Your tasks
**1.** List every long-form option name in the "Output Control Options" table of the command-line options text.
**2.** Extend the command-line options text, starting after its final line about the Normal verbosity level.

Different organization rules for different file types.

## Command-Line Options

### Required Options (one of)

| Option | Description |
|--------|-------------|
| `-p PATH`, `--read-path PATH` | Source path(s) to scan. Can be specified multiple times. |
| `--no-walk` | Skip file system walk; use paths from loaded manifest only. |

### Core Options

| Option | Description |
|--------|-------------|
| `-c PATH`, `--copy-path PATH` | Destination path for copying files. Cannot be used with `--delete`. |
| `--delete` | Deletes duplicate files, keeping the first-seen file. Cannot be used with `--copy-path`. |
| `-r PATH`, `--result-path PATH` | Output path for CSV duplicate report. |
| `-m PATH`, `--manifest-dump-path PATH` | Path to save manifest file. |
| `-i PATH`, `--manifest-read-path PATH` | Path to load existing manifest. Can be specified multiple times. |
| `-e EXT`, `--extensions EXT` | File extension(s) to include (e.g., `jpg`, `*.png`). Can be specified multiple times. |
| `--ignore PATTERN` | File pattern(s) to exclude (supports wildcards). Can be specified multiple times. |
| `-R RULE`, `--path-rules RULE` | Path restructuring rule(s) in format `extension:rule`. Can be specified multiple times. |

### Special Options

| Option | Description |
|--------|-------------|
| `--compare PATH` | Load manifest but don't copy its files (for comparison only). This is useful for excluding files that are already present in a destination or another source. Can be specified multiple times. |
| `--copy-metadata` | Preserve file timestamps and permissions (uses `shutil.copy2` instead of `copyfile`). |
| `--dedupe-empty` | Treat empty (0-byte) files as duplicates rather than unique. |
| `--ignore-old-collisions` | Only detect new duplicates (ignore duplicates already in loaded manifest). |
| `--dry-run` | Simulate operations without making any changes to the filesystem. |
| `--min-delete-size BYTES` | Minimum size of a file to be considered for deletion (e.g., `1048576` for 1MB). Default: `0`. |
| `--delete-on-copy` | Deletes source files after a successful copy. Requires `--copy-path` and `-m`.  WARNING: this will consider duplicated objects as copied and remove them.  |

### Output Control Options

| Option | Description |
|--------|-------------|
| `-q`, `--quiet` | Show only warnings and errors (minimal output). |
| `-v`, `--verbose` | Show detailed progress information (same as normal, kept for compatibility). |
| `--debug` | Show debug information including queue states and internal diagnostics. |
| `--no-color` | Disable colored output (useful for logging to files or non-terminal output). |


**Output Verbosity Levels:**
- **Normal** (default): Standard progress updates, errors, and summaries.

Stored items from a collection:
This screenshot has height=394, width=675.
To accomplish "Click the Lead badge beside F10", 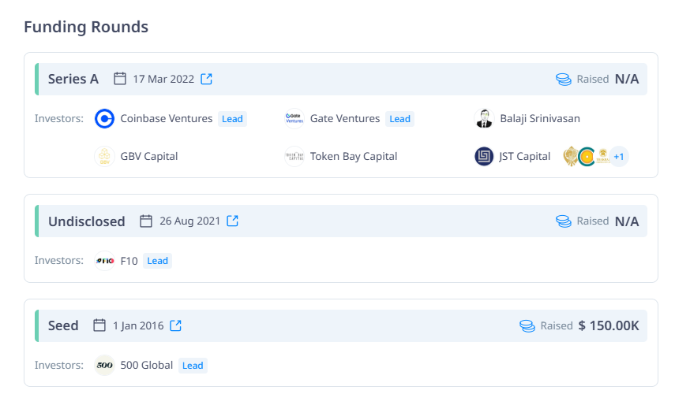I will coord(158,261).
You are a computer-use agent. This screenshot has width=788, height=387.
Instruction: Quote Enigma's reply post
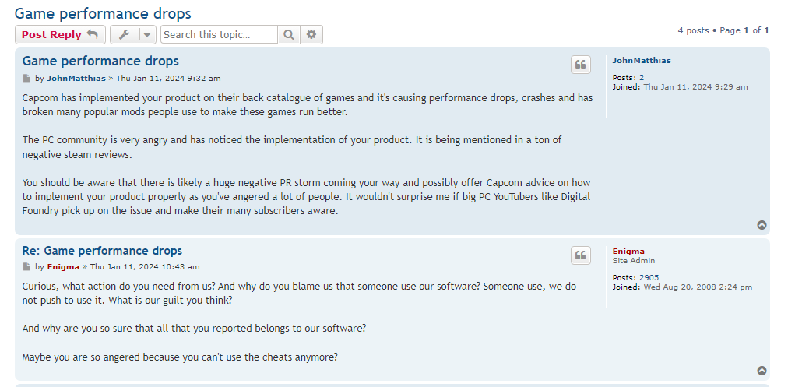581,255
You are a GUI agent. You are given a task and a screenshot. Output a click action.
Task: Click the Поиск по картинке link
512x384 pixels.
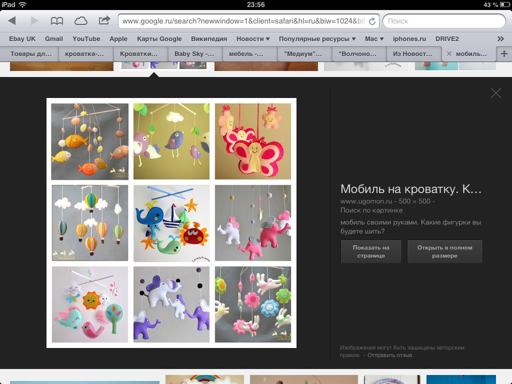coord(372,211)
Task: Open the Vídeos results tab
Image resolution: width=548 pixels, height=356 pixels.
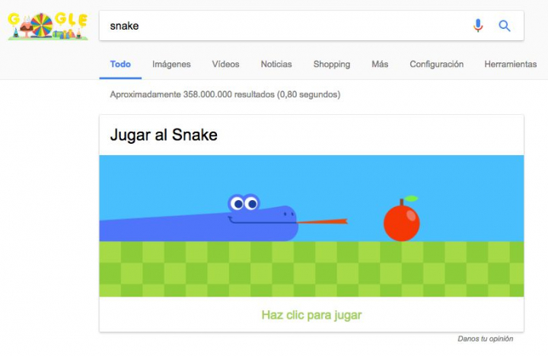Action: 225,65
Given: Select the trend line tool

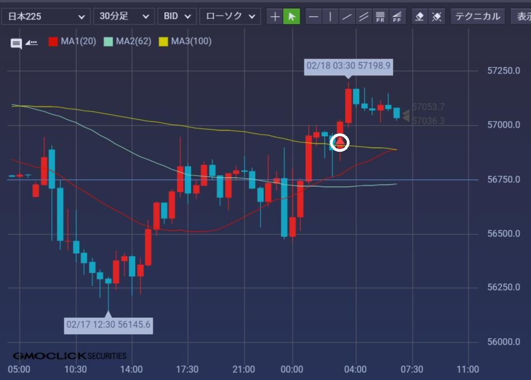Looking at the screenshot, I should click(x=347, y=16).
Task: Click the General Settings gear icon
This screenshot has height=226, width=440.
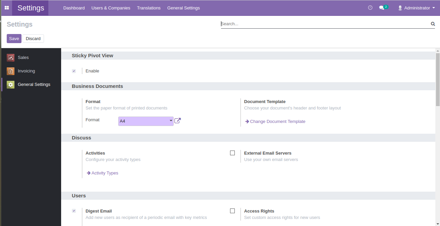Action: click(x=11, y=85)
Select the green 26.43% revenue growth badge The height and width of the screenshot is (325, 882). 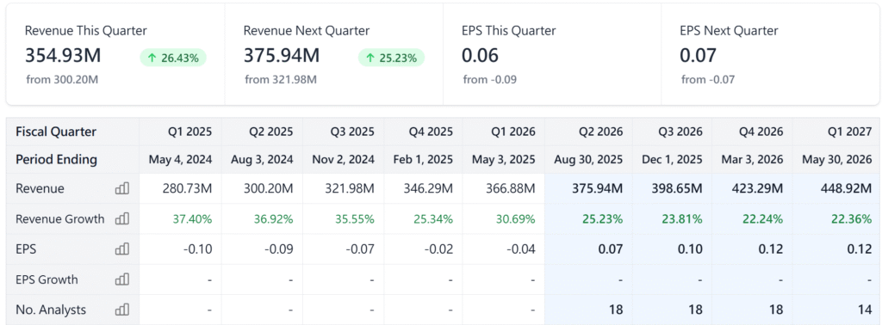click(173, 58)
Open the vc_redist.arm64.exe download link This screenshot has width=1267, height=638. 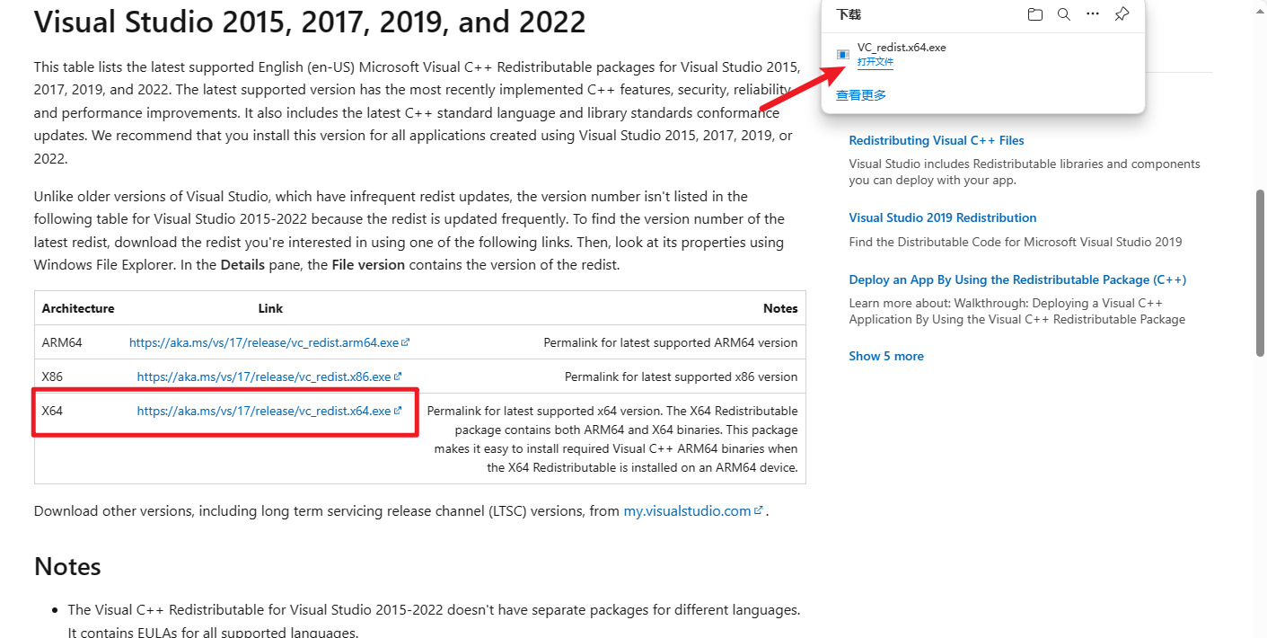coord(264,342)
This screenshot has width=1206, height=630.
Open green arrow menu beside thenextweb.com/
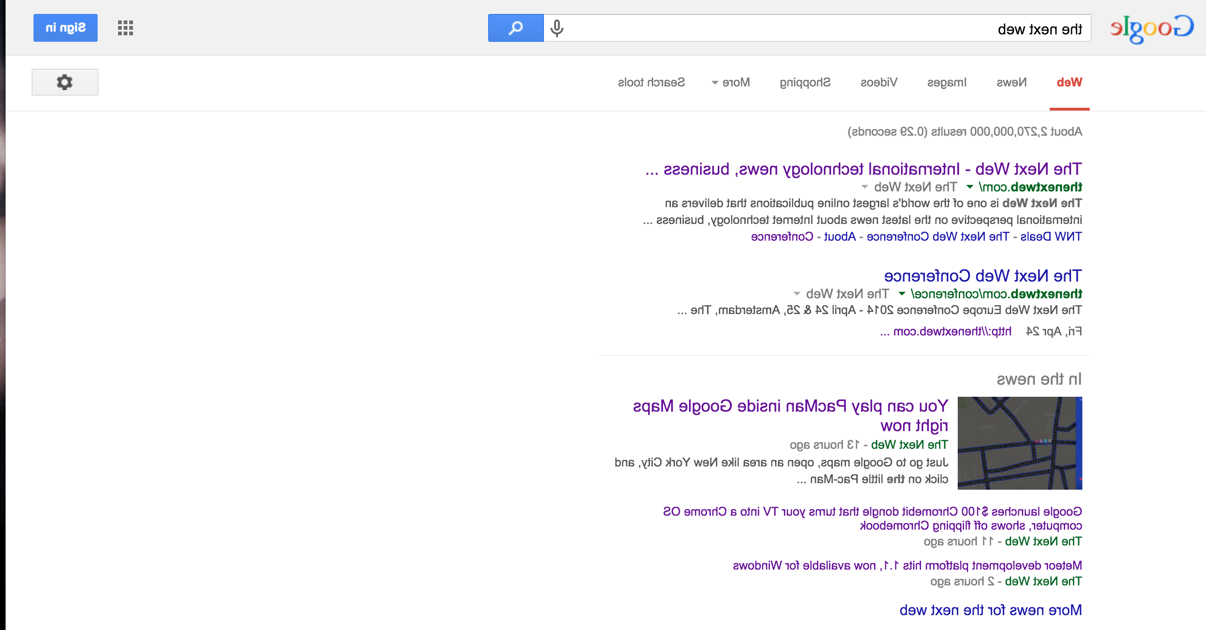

Answers in order
**1.** --quiet, --verbose, --debug, --no-color

**2.**
- **Quiet** (`--quiet`): Only warnings, errors, and the final summary.
- **Verbose** (`--verbose`): More frequent progress updates that include processing rates and timing details.
- **Debug** (`--debug`): All output including queue states and internal operations for troubleshooting.

### Performance Options

| Option | Default | Description |
|--------|---------|-------------|
| `--walk-threads N` | 4 | Number of threads for file system traversal. |
| `--read-threads N` | 8 | Number of threads for reading and hashing files. |
| `--copy-threads N` | 8 | Number of threads for copying files. |
| `--hash-algo ALGO` | `md5` | Hashing algorithm to use (`md5` or `xxh64`). `xxh64` requires the `fast_hash` extra. |

### Path Conversion Options

| Option | Description |
|--------|-------------|
| `--convert-manifest-paths-from PREFIX` | Original path prefix in manifest to replace. |
| `--convert-manifest-paths-to PREFIX` | New path prefix (useful when drive letters or mount points change). |

## Path and Extension Rules

This section explains how to control file selection and organization using extension filters (`-e`), ignore patterns (`--ignore`), and path restructuring rules (`-R`).

### Filtering Files by Extension

Use the `-e` or `--extensions` option to specify which file types to process.

- **`jpg`**: Matches `.jpg` files.
- **`*.jp*g`**: Matches `.jpg`, `.jpeg`, `.jpng`, etc.
- **`*`**: Matches all extensions.

If no `-e` option is provided, all files are processed by default.

### Ignoring Files and Directories

Use `--ignore` to exclude files or directories that match a specific pattern.

- **`"*.tmp"`**: Ignores all files with a `.tmp` extension.
- **`"**/Thumbs.db"`**: Ignores `Thumbs.db` files in any directory.
- **`"*.cache"`**: Ignores all files ending in `.cache`.

### Restructuring Destination Paths

Path rules (`-R` or `--path-rules`) determine how files are organized in the destination directory. The format is `pattern:rule`.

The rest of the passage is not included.